Fundamentally, lower cost and around the clock power are addressed, in our view, by our high-temperature linear Fresnel system, which we developed with a US DOE grant. We call it the Linear Power Tower, or, LPT for short.

It’s a brand name we chose to hint at its large size and high temperature, usually associated with towers.  The LPT is a little bit like previous linear Fresnel systems, except you have molten salt in the receiver and the aperture is much wider.

 

Thus a lot of things are fundamentally different but what we all share is the Fresnel geometry. We’ll be introducing the first Linear Power Tower system in 2012.

CSP Today: So, effectively you are saying that a Linear Power Tower could provide around the clock generation?
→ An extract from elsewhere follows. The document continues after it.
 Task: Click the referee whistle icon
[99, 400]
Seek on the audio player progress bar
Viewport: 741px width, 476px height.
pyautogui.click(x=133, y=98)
Arnold Leitner: Yes, that’s our view. There is no long-term viable storage without going to higher temperatures. Alternatively it could be accomplished via a parabolic trough system that holds molten salts, like the one Archimede is working on.

The good thing is that our SkyTrough concentrator works equally well with a molten salt receiver, so we can also serve that market. But it’s our current position that the likely candidate for molten salt is the high temperature linear Fresnel system that we are designing – a linear system using molten salts. The alternative, of course, is the power tower.
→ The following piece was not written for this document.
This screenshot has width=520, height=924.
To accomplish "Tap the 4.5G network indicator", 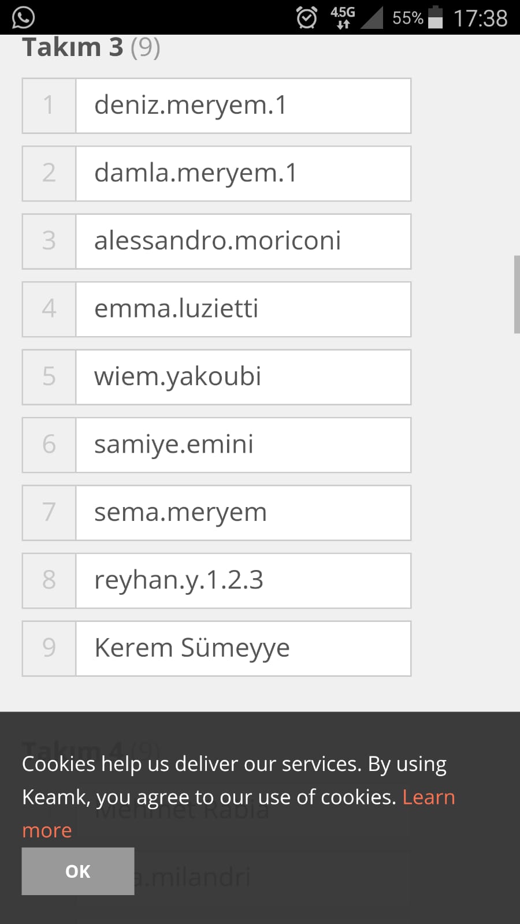I will click(x=342, y=11).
The question is, whether a large parabolic trough system with molten salt, a linear Fresnel system, or a tower can best deliver these kind of 550 degree Celsius temperatures that do two things for you: increase efficiency of the power block and allow for much more compact storage – both of which are required for making our goal of making solar a workable alternative. Efficiency means lower costs, and higher temperature means more compact, cheaper storage, which again means lower cost.
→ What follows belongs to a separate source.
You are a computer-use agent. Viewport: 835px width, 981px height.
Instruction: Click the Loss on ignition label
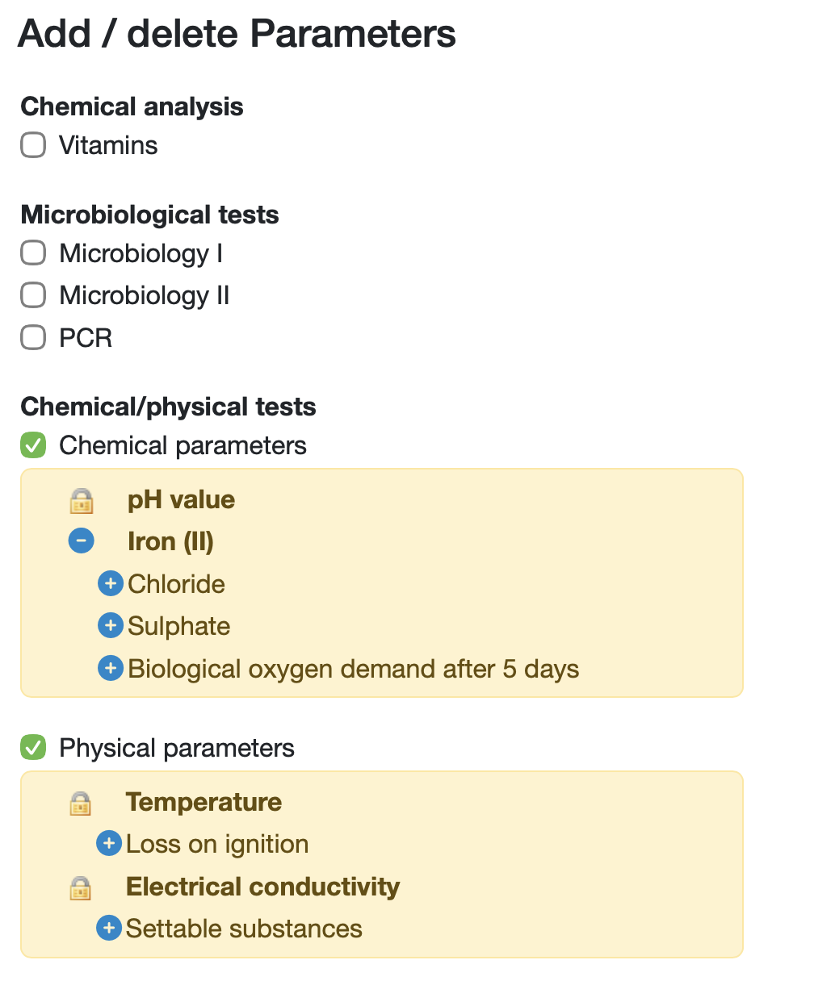217,844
So, will the large parabolic trough, high temperature linear Fresnel or power tower deliver that kind of a vision? I’ll have to bet on my company and say it will be a line-focused system and most likely a linear Fresnel system.

CSP Today: How does the Linear Power Tower compare with what Ausra, Solar Power Group and NovatecBiosol are doing?

Arnold Leitner: Ausra has a concept that is similar to NovatecBiosol The variation is that Ausra has fewer rows and pre-bent mirrors to get some partial focusing, while NovatecBiosol relies on primarily flat mirrors with a small bevel.

 

Compare that to a Solar Power Group, which I believe has also a mechanically slightly bent mirror, which will be more similar to Ausra’s, except that Ausra was going with much larger row widths.

The challenge for linear Fresnel systems, specifically for a high-temperature one, like our Linear Power Tower, is reaching high concentration ratios. For example, say you have ten flat mirrors.

If all ten mirrors overlap their reflection on the receiver, you would have ten times the normal solar radiation, so 10x. A parabolic trough system has 85x. You’re 8 times short the amount of energy flux onto the receiver.

So why is this so critical? As you let the temperature rise on the receiver, you can reach temperatures that would melt salt with 10x. But as the temperature increased the re-radiation, or emissivity, from the receiver goes up with the fourth power of temperature.

It’s a very steep loss curve. So, unless the concentration ratio is very high, the receiver never reaches the needed temperature and/or cannot deliver any power

So if you want to get to a high temperature with a molten salt system, because of the inherent fact that the receiver itself starts being a “sun” and if the amount of energy you are putting on the system is not much higher than what you are losing or trying to extract for power generation, you can see that you are not going to reach that temperature or get any power out. Thus to use molten salt, you need a high concentration ratio and that means having very accurate mirrors.

As I said earlier, the LPT fundamentally shares the design of other Fresnel systems, but in terms of the details, it is very different.